Ingredients for the meat ball :
Minced beef/lamb - 500 grams
Onions (diced very fine) - 2 tablespoons
Garlic (chopped fine) - 2 teaspoons
Ginger (chopped fine) - 1 teaspoons
Green chilly - 2 teaspoons
Curry leaves - 2 teaspoons
For the Sauce :
Onions (sliced thin) - 1 or 2
Ginger (sliced) - 1 inch piece
Garlic (sliced) - 4/5 flakes
Green Chili - 2 to 3, slit
Vinegar - 2 teaspoons
Coconut milk (thick) - 1/2 cup
Coconut milk (thin) - 2 cups
Ingredients for the Masala :
Coriander powder - 2 dessert spoons
Chilli powder - 2 teaspoons
Turmeric powder - 1/4 tsp
Pepper powder - 1/4 tsp
Cloves - 3/4
Cinnamon - 1 inch piece
Cumin seeds - 1/4 tsp
Cardamom - 2/3
White vinegar - 2 dessert spoons
Water (enough to make it into a paste
Method to make the meatballs :
Take a large bowl and add the minced meat into it. Now add the finely chopped onions, garlic, ginger, green chilies and curry leaves. Add the powdered masala (2 teaspoons) into the bowl. Add the required salt and pepper too. Mix them well with your hands so that all the ingredients get incorporated well.
Once the ingredients have blended well, make them into small meatballs. Keep them covered and refrigerated till we are ready to put them into our dumpling curry.
Method to make the curry/sauce :
Take a medium/large saucepan.

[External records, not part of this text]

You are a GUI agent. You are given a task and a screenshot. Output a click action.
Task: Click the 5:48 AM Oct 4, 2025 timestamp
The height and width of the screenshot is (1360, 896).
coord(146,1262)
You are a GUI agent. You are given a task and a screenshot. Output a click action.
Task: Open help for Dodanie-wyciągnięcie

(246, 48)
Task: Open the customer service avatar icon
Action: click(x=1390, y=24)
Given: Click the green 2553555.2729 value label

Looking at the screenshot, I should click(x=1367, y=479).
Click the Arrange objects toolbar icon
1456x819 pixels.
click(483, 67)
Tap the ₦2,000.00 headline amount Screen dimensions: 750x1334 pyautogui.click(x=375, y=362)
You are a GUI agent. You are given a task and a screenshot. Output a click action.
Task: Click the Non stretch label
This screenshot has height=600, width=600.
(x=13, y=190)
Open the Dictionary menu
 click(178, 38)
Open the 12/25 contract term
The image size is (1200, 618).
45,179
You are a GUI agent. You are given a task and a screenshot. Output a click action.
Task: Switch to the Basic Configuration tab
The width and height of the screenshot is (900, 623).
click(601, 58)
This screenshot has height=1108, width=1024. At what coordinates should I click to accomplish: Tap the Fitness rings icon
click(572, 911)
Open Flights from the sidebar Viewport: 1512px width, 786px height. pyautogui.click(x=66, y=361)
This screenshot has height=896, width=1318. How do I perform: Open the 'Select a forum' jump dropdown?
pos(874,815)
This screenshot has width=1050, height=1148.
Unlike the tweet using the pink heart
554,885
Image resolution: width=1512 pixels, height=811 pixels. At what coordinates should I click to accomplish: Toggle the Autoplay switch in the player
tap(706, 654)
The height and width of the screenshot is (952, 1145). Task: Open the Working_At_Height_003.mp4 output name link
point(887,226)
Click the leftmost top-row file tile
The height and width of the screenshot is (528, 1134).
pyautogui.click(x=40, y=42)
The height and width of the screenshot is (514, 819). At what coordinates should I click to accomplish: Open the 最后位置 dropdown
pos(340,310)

Heat about five tablespoons of oil. Add the sliced onions, garlic, ginger, green chilies and saut? them till it is soft. Add the masala paste and keep stirring till a nice aroma comes or till the oil separates from the masala. Add the thin coconut milk and reduce the heat. Once the coconut milk comes to a boil, add the meatballs into the sauce, one by one. Add salt and vinegar, to your taste.
Allow the meatballs to get cooked on a medium flame. It is not safe to stir the curry unless the meatballs are cooked. Allow the meatballs to get cooked without putting a lid on the pan, so that the sauce thickens. Once they are cooked, add the thick milk and when it is close to a boil, stir the curry slowly and switch off the stove.